The World of Online Text and Computer Literacy

With every english class I take as a college student, I make an effort to connect myself to the content and find a way in which the material might contribute to my abilities as both a writer and a future educator. This class has challenged me in a lot of ways I’ve never experienced in a classoom before, and has adapted me with a new mindset and set of skills that I was hesistant to embrace at first. I’ve always viewed myself as someone who thrives with writing and reading on paper. I grew up fully immersed in books, using words on a page to express my happiness, sadness, and confusion as a young girl. I found myself invested in the characters and storylines I read about, and used literature as a way to find new perspectives, and ways to view the world around me. This made a class about books and computers completely foreign to me.

How could I take the concepts I was so familiar with on pen and paper and translate them virtually! My first few weeks learning about the terminal window and Visual Studio code was a tough transition, and faced me with an expected challenge.
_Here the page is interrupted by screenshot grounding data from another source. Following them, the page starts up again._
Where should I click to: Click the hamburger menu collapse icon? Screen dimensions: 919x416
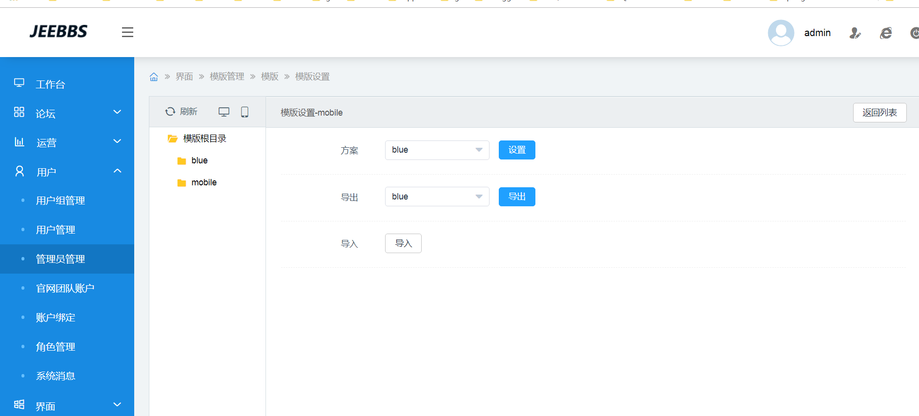127,32
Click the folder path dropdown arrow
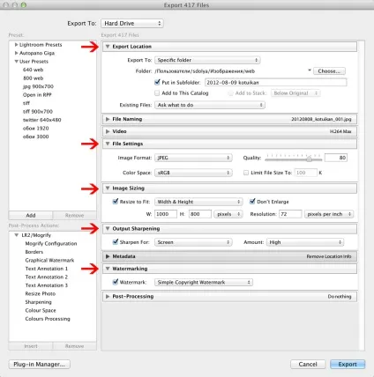374x377 pixels. [310, 70]
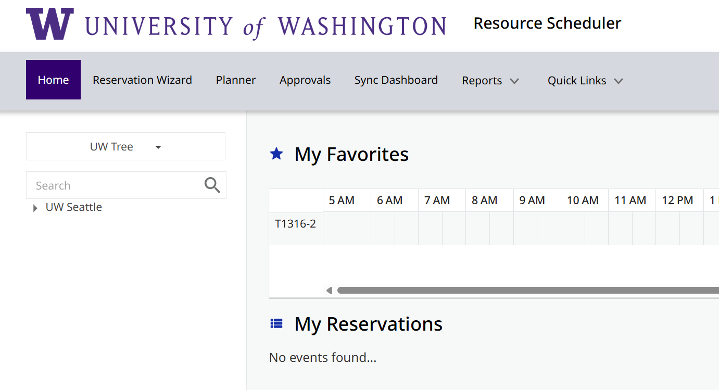Open the Planner page

(236, 80)
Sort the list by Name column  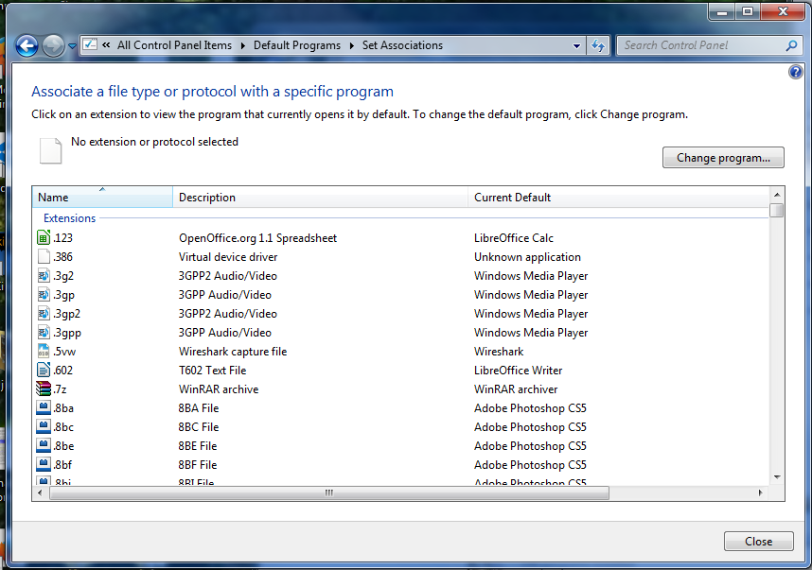pos(102,198)
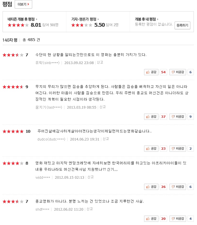Click netizen five-star rating graphic 8.01

tap(18, 25)
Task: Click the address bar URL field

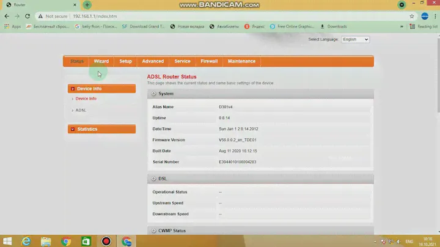Action: (x=183, y=16)
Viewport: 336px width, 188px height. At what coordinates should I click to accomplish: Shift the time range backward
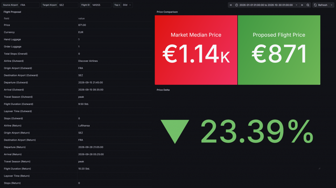click(x=231, y=5)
I had to work harder to understand the virtual aspect of literature and I truly believe the effort I put into understanding the code made a real difference in my connection to the course.
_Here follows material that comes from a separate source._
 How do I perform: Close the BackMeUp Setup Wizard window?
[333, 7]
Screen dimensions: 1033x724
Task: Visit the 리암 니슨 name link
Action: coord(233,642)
Learning skills like transcription and TEI taught me the importance and care that goes into decoding older works and the significance that technology can hold when gaining acess to an authors message/purpose. This question of technologys purpose in a world of literature resonated with me most deeply when taking this course. What qualities make something a book? How does online literature and creations like AI alter the world of literature?

Class discussions surrounding these questions led me to determine that the every changing nature of our world and the prevalence of technology within it give computers and the metaverse a well deserved spot within the realm of reading and writing. This is something I thought I’d never say!I feel that these reflective questions that guided class also allowed me to expand my ability to respectfully disagree with others, and have a productive conversation!

While I still connect and feel the ability to interact best with physical copies of text, I feel that this class has allowed me to establish a new relationship to my computer. This newfounded computer literacy has made it easier for me to read and annotate text online, and showed me how important it is to examine the history that exists online in the world of literature.

Following this idea of progressing communication skills, the comments we left on Walden showed me a new form of online annotation and classmate colloboration that I enjoyed! The world of online forums and their international ability to discuss varying works is such a priviledge! I feel lucky to have learned more about that through ENGL 340.

Overall this class has taught me a lot about communication, and the relationship between technology and literature that I am excited to dive deeper into.